The Privacy Risk of Cloud AI Summarisers
Many students are turning to AI to manage their workload, from checking grammar to summarising lengthy texts. The convenience of pasting notes into a free web-based AI tool is undeniable. However, this convenience comes at a cost. When you use these cloud-based
services, your data—your class notes, research, and personal thoughts—is sent over the internet to servers owned by a third party. The terms of service for many free AI tools state that your data may be used to train their models. This means your information could become part of the AI's knowledge base, potentially accessible to others in unintended ways. Furthermore, these large platforms are prime targets for data breaches, which could expose any information you've uploaded. Essentially, once your notes leave your computer, you lose control over them.
What Is Local AI and Why Is It Safer?
Local AI, also known as edge AI, offers a powerful alternative. Instead of sending your data to the cloud, local AI runs the artificial intelligence models directly on your own device, like a laptop or desktop computer. The entire process happens offline. You download an AI model once, and after that, no internet connection is required to use it. This approach provides complete privacy because your data never leaves your machine. There is no risk of it being used for third-party model training, getting exposed in a server breach, or being monitored. For students handling notes from sensitive subjects, personal reflections, or proprietary research, this method ensures total confidentiality.
Your First Steps into Local AI
Getting started with local AI is easier than you might think. Several free, user-friendly applications are designed to run AI models on consumer-grade computers. Popular choices include LM Studio, Jan, and GPT4All. These programs provide a graphical user interface (GUI) that lets you browse, download, and chat with different AI models without writing any code. The process is generally straightforward: download and install one of these applications, use its built-in browser to find a suitable AI model, and download it. From that point on, you can chat with the model and summarise your notes completely offline. LM Studio is often recommended for its speed and features, while GPT4All is known for being very beginner-friendly and working well on older hardware.

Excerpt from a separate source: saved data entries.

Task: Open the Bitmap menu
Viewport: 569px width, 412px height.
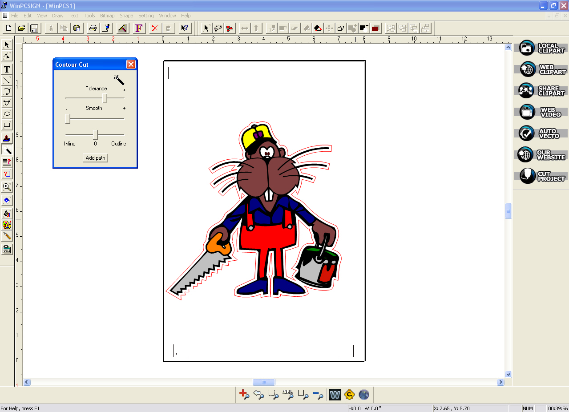Action: (107, 16)
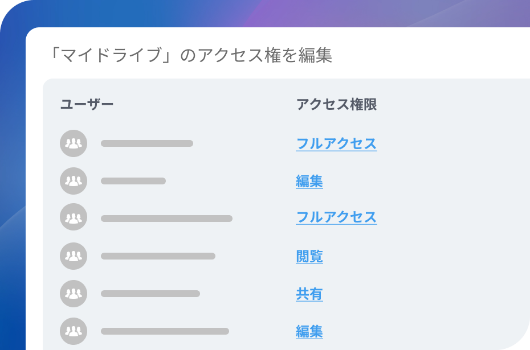Click the user name in the last row
Image resolution: width=530 pixels, height=350 pixels.
coord(165,331)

Choosing the Right Model for Summarisation
The 'brain' of a local AI setup is the model you choose to download. These models come in various sizes, measured in billions of parameters. For summarisation, you don't necessarily need the largest, most powerful model. Smaller models, typically in the 7 to 14 billion parameter range, are excellent for this task. They are faster, require less RAM, and can produce high-quality summaries. When browsing models in an app like LM Studio or Ollama, look for names that include 'Instruct' or 'Chat', as these are fine-tuned for following commands like "summarise the following text." Models from series like Llama, Mistral, and Qwen are popular and widely available in sizes that run well on modern laptops with at least 8GB of RAM.

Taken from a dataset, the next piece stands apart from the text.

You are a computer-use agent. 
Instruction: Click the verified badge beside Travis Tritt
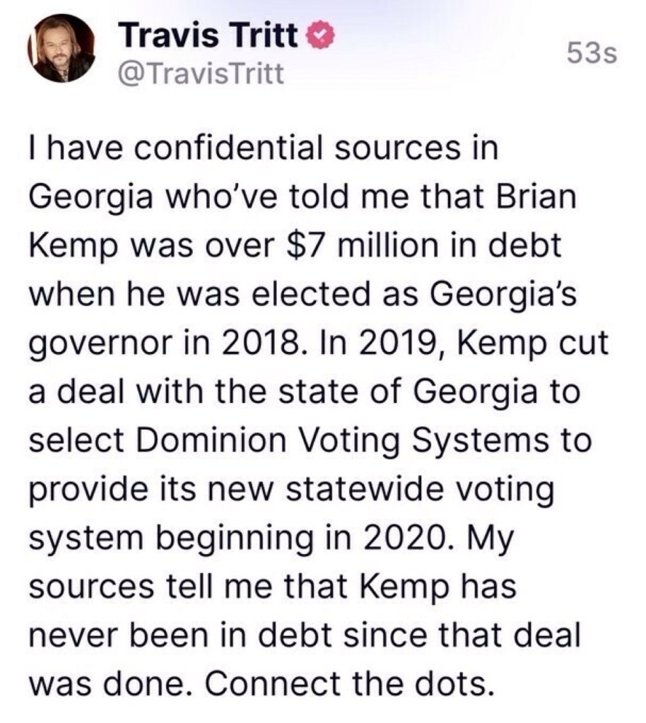[312, 35]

Managing Expectations: The Trade-Offs
While local AI is a fantastic solution for privacy, it's important to understand the trade-offs. The most advanced, cutting-edge AI models are often too large to run on a personal computer, so the performance of your local AI might not match the most powerful cloud-based options like GPT-4. The initial setup requires downloading software and a model file, which can be several gigabytes. And finally, performance depends on your computer's hardware; a machine with a dedicated GPU will be significantly faster than one running on the CPU alone. However, for the specific task of summarising notes, even a CPU-only setup is often perfectly adequate and provides a level of privacy that cloud services simply cannot match.